The investigation into the K2 tax avoidance scheme prompted understandable outrage. But rather than questionning the morality of the individuals involved, it would be more useful to ask why people try to pay less tax in the first place. Less about individual tax avoidance, more about our society-wide tax aversion.
It’s a serious issue – apparently costing the UK £69.9 billion per year – and it’s worth remembering it isn’t confined to the super wealthy (and let’s also remember not all rich people avoid tax). While Jimmy Carr may have admitted his terrible error of judgment, the dilemma he faced (in his case “I met with a financial advisor and he said to me ‘Do you want to pay less tax? It’s totally legal’. I said ‘Yes’.”) is the same one that leads many others to take cash payments, or to pay dividends instead of larger PAYE salaries, or to invest money off-shore. Let’s face it – rich or poor, we don’t seem to like paying tax.
Why not? While greed certainly plays a part for some, the underlying issue is that we don’t consider tax to be the best use of our income. We don’t tend to think giving the government £1,000 to spend for us will give us anywhere near the same benefit as spending it ourselves – whether our motives are philanthropic or otherwise. This is a problem.
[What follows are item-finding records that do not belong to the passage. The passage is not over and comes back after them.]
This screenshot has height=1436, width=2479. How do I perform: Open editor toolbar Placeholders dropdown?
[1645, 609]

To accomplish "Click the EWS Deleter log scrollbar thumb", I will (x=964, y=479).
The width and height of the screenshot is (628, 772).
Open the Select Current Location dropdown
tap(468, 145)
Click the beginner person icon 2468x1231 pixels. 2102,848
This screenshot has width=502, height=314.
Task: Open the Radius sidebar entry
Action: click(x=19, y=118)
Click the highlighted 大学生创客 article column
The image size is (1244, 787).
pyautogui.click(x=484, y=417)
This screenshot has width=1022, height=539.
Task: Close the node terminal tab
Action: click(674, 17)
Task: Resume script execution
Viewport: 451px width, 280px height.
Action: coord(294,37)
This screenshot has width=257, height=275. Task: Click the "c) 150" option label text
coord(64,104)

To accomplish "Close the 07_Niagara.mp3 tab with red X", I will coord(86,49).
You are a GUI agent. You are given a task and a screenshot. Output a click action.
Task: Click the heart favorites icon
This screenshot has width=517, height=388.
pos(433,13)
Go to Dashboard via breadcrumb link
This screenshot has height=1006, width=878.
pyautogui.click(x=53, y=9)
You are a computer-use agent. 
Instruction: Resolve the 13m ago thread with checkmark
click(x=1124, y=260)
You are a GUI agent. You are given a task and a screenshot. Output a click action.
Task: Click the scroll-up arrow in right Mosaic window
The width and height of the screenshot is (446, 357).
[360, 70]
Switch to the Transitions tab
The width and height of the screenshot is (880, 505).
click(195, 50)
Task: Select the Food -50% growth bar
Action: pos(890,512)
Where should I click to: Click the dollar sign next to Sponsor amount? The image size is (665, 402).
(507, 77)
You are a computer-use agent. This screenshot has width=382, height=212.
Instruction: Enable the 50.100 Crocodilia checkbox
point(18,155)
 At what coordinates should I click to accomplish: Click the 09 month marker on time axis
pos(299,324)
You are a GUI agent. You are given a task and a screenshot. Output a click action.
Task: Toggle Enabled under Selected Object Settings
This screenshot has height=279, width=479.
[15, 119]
The solution? It comes down to having a vision for society. A vision we can all (or mostly) buy into, and see purpose, value and compelling reasons to support. Right now I don’t believe we have that vision. When we do, then we could consider what we need to make that society happen. We could decide which services to provide commercially, and which might be better provided as public services – and these we would fund by pooling our resources. So what would these public services be? How should we pay? And should some people pay more than others?
Agreeing on the answers to these questions is always going to be difficult, but it is impossible without a vision to guide us. Getting that vision is a process with which everyone has the capacity to engage, but only if we all have access to the better conversations – and better questions. Making those conversations accessible to all may seem a tough challenge, but well worth the prize of clearer direction and greater social cohesion.
Keep the ideas, and the conversations, flowing. We can do it.